Video Authenticator Tool
Microsoft’s Video Authenticator Tool was launched last September ahead of the US elections. This video authenticator tool was developed by Microsoft. It can analyze a still photo or a video to provide a confidence score to detect whether or not the media is manipulated. Microsoft’s Video Authenticator tool can detect the blending boundary of the deepfakes and minor elements that are not visible to human eyes. This tool is created with a public dataset from Face Forensics++ and has been tested using deepfake detection challenge dataset.
The tech giant company also introduced a new technology that can find doctored content ensuring readers of its security. This technology has two components the first integrated into Microsoft Azure allowing content creators to digital hashes and the other component helps the reader verifying certificates and hashes to check security and authenticity.
Biological Signals for Detection
The researchers of Binghamton University along with Intel created a tool that can just detect deepfakes but also looks for biological and generative noise signals. These signals are detected from 32 different spots in a person’s face, which is called the Photoplenthysmograpgy cell.
The model is based on convolutional neural networks with VGG blocks. It also uses the Open Face library in Python for face detection, OpenCV for image processing, and Keras for neural network implementations.
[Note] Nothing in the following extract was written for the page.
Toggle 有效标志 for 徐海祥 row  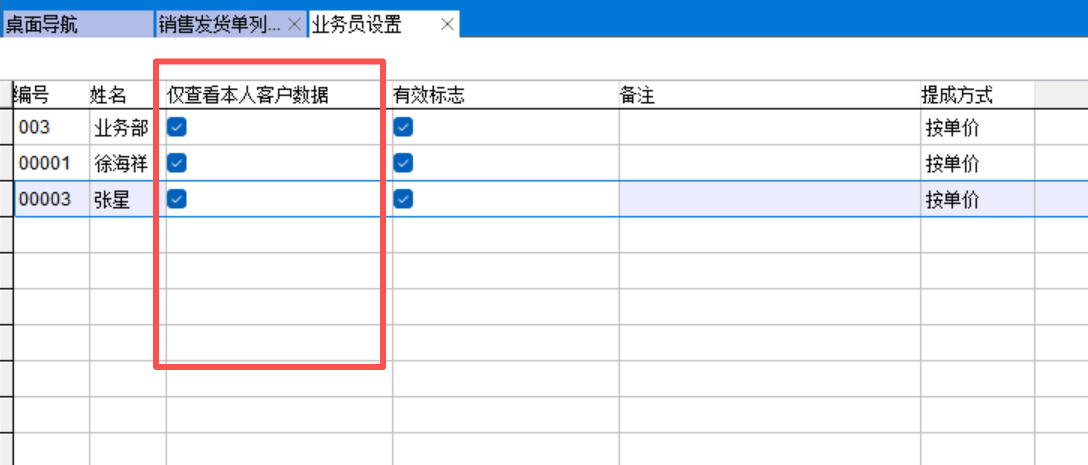403,163
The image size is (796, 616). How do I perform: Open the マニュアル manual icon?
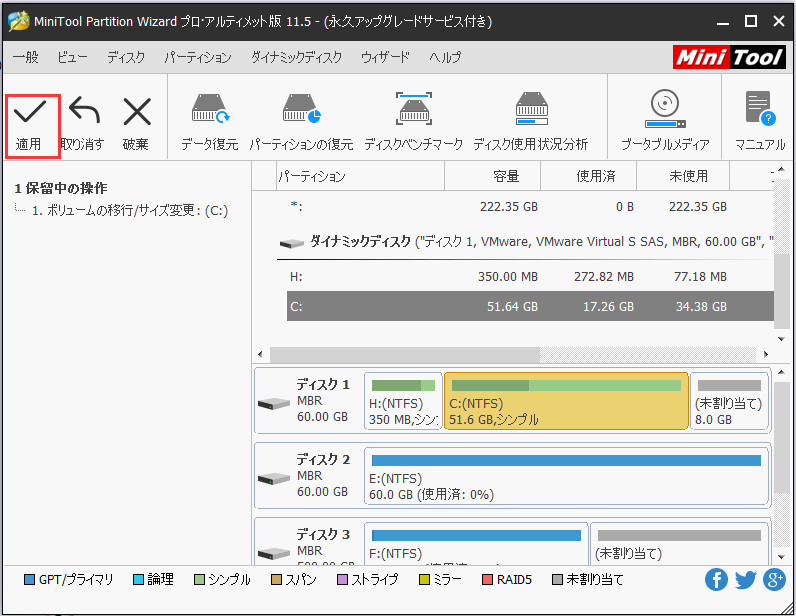pyautogui.click(x=759, y=110)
Like Microsoft’s tool, the learning setting of FaceCatcher is based on FaceForensics++ datasets. According to the researchers, this tool has 97.29% accuracy in detecting fake videos.
Phoneme Viseme Mismatches
This model is designed by the researchers of Stanford University and the University of California. This research exploits the dynamics of visemes of the mouth shape which sometimes are varied. In the case of phoneme-viseme mismatch, the tool detects even spatially small and temporally localized manipulations in videos of deepfakes. The team of researchers developed three synthesis techniques, audio to video, text to video, and text to video. This model has shown an accuracy of 96.0%, 97.8%, and 97.4% for manual authentication, and it also shows 93.4%, 97.0%, and 92.8% for automatic authentication.
Forensic Technique
This is a model that can track facial expressions and movements of a single video that is provided as input. This model extracts the presence and strength of a particular action unit. This detection model has a one-class support vector model that distinguishes an individual from others. Forensic Technique utilizes OpenFace, an open-source facial behavior analysis toolkit to extract facial and head movements in a video. This library provides 2D and 3D facial landmark positions, head pose, and facial action units for each frame.
Recurrent Convolutional Strategy
The Recurrent Convolutional Strategy uses recurrent convolutional models for detecting face manipulation in videos. This is a class of deep learning models that exploit temporal information from images across domains. This technique can detect deepfake, Face2Face, and FaceSwap tampered faces in videos. This tool has been tested on the FaceForensics++ and has an accuracy of up to 97%.